* Start Excerpt *

Folders ready: True True


## Fix: Ensure CSVs are in the right folder

Colab sometimes puts uploaded files in `/content/sample_data/`.
This cell will:
1) find all `epl_*.csv` anywhere under `/content/`
2) move them into `/content/data/raw/`
3) confirm we have the expected counts


In [30]:
raw_dir = "/content/data/raw"

# Find any EPL csvs anywhere under /content
found = glob.glob("/content/**/epl_*.csv", recursive=True)

print("Found EPL CSVs anywhere under /content:", len(found))
print("Sample:", found[:5])

# Move them into data/raw (avoid duplicating by overwriting or skipping)
moved = 0
for src in found:
    dst = os.path.join(raw_dir, os.path.basename(src))
    if os.path.abspath(src) == os.path.abspath(dst):
        continue
    # If dst exists, overwrite (safe because these are source CSVs)
    if os.path.exists(dst):
        os.remove(dst)
    shutil.move(src, dst)
    moved += 1

print("Moved into data/raw:", moved)

# Confirm
raw_now = sorted(glob.glob(f"{raw_dir}/epl_*.csv"))
print("Now in data/raw:", len(raw_now))
print("Sample:", raw_now[:5])

Found EPL CSVs anywhere under /content: 16
Sample: ['/content/data/raw/epl_2021-22_squad_standard.csv', '/content/data/raw/epl_2024-25_squad_standard.csv', '/content/data/raw/epl_2022-23_squad_standard.csv', '/content/data/raw/epl_2021-22_league_table.csv', '/content/data/raw/epl_2022-23_league_table.csv']
Moved into data/raw: 0
Now in data/raw: 16
Sample: ['/content/data/raw/epl_2017-18_league_table.csv', '/content/data/raw/epl_2017-18_squad_standard.csv', '/content/data/raw/epl_2018-19_league_table.csv', '/content/data/raw/epl_2018-19_squad_standard.csv', '/content/data/raw/epl_2019-20_league_table.csv']


## Expected input files

For each season (2017–18 through 2024–25), I should have:
- `epl_<season>_league_table.csv`
- `epl_<season>_squad_standard.csv`

That means:
- 8 league table CSVs
- 8 squad standard CSVs


In [15]:
raw_dir = "/content/data/raw"

* End Excerpt *
* Start Material *

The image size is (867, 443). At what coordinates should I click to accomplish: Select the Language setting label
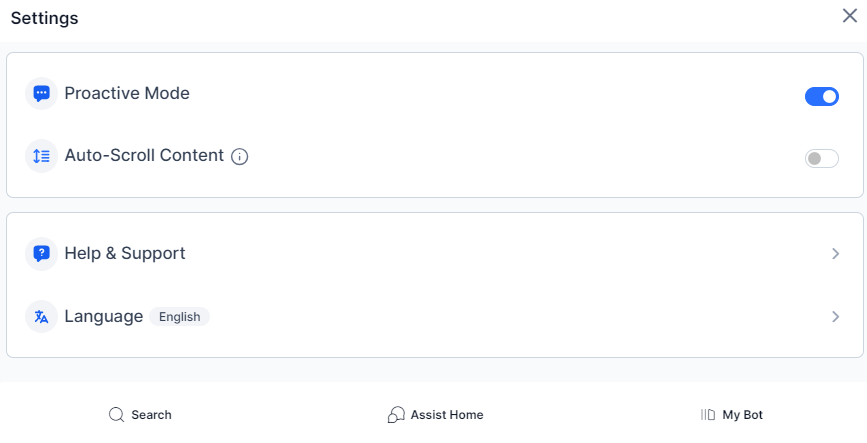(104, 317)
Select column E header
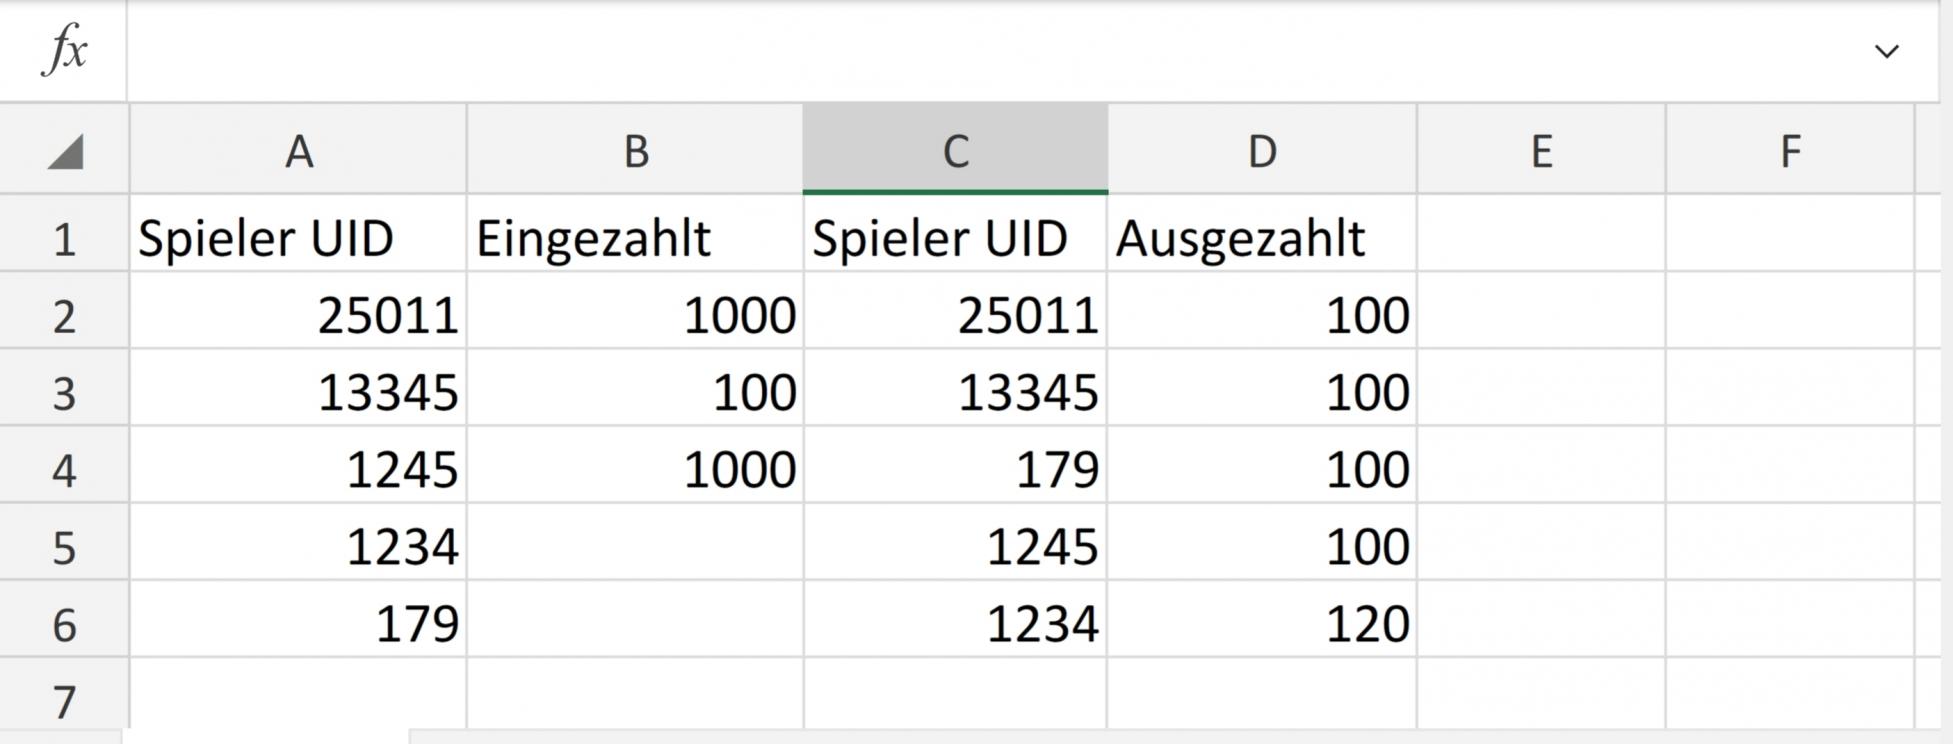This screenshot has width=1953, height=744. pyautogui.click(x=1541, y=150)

* End Material *

Actions to take.
- A) In the notebook excerpt:
(i) Where does Colab sometimes put uploaded files?
(ii) How many files were moved into data/raw?
(iii) Which seasons are the input files expected to cover?
- B) What three steps does the notebook excerpt list after "This cell will:"?

Task solutions.
- A)
(i) `/content/sample_data/`
(ii) 0
(iii) 2017–18 through 2024–25

- B)
1) Find all `epl_*.csv` anywhere under `/content/`
2) Move them into `/content/data/raw/`
3) Confirm we have the expected counts